How much do we all love Harriet Burns? A Disney Legend, and the first woman Imagineer, Harriet Burns had an enormous impact on the Disney parks. In fact, as one of the early Imagineers, she surely had an impact not only on the development of the parks, but also of the Disney culture.
But somehow, when I was preparing to write a post for Ada Lovelace Day, Harriet Burns didn’t come to mind. You see, Ada Lovelace Day is designed to honor women excelling in technology, and when I’d read about her accomplishments, somehow it always seemed that wardrobe came to the forefront. Not the audio-animatronics wardrobe, but Burns’ wardrobe itself. For example, the Disney Legends site reminds us that “while she worked padded-shoulder to shoulder with men in the model shop, wielding saws, lathes and sanders, she was still the best-dressed employee in the department.” In fact, all this focus on her wardrobe made it easy for me to somehow think of her as not-that-technical as I’d perused various Disney sites; were it not for an email from Len Testa I might not have thought to dig deeper.

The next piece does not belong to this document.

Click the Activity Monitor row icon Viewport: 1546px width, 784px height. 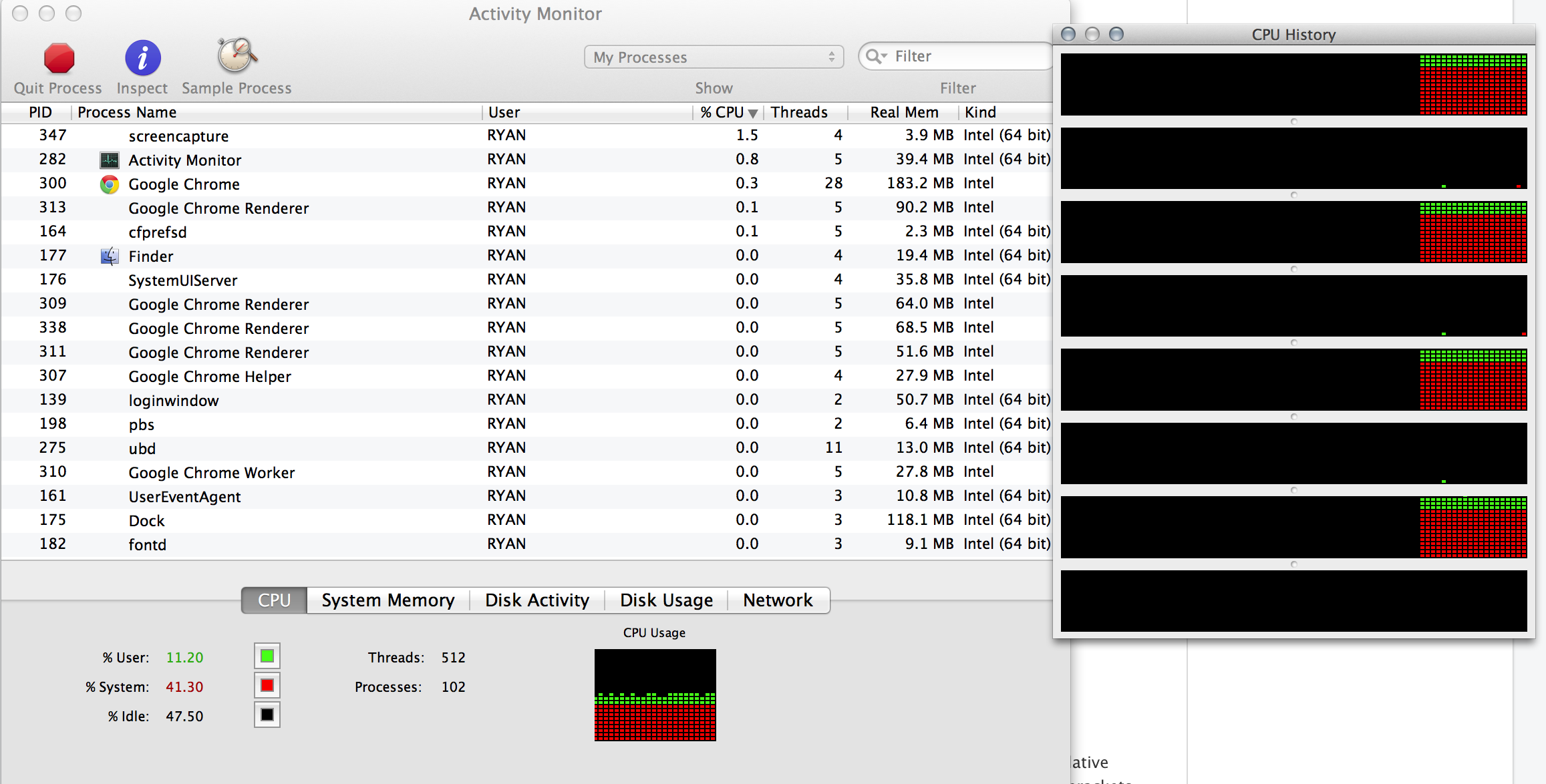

Honestly, I get the fact that when a woman is one of the first in a given field, it’s easy to focus on those girly issues. Is there a ladies room in the workplace? Will the guys still get to tell bawdy jokes? Can she really lift that model? I still remember how the guys in my eighth-grade electric shop class freaked out when I first walked in the room.
I’m more interested in Harriet Burns’ technical work than her fashion statements, or her ability to tell a dirty joke (though I’m sure I would have appreciated all three, had I been fortunate enough to know her). And I’m glad to know that she created the model for one of my favorite Disney parks icons, the Matterhorn. From Jim Hill Media:
For the 1959 expansion, Harriet built a series of conceptual models of the Matterhorn. Though the Walt Disney Company claims that the Matterhorn is a 1/100th scale replica of the actual Matterhorn, Harriet often told me, that wasn’t exactly the case. Though she used photos from postcards and from National Geographic as a guide, she only modeled the upper third of the Disneyland mountain after the real Matterhorn. And even there, she accentuated the tilt of the mountain’s iconic chimney because she felt it looked better. The bottom two-thirds were designed by Harriet and the project’s art director, Vic Green, to better accommodate the bobsled ride.
Burns’ technical work is present throughout Disneyland: In the Tiki Room, in Pirates of the Caribbean, in the Haunted Mansion, just to name a few. And where did she get her start with the Disney company? Working as a prop and set designer for the Mickey Mouse Club.
If you’re interested in learning more about Burns I’d suggest checking out Window to the Magic episode 227, which has a fantastic tribute to her, including interviews with her colleagues Rolly Crump, Bob Gurr, and Blaine Gibson, as well as her daughter, Pam Burns-Clair. Her daughter has also recently published a book, Walt Disney’s First Lady of Imagineering, Harriet Burns.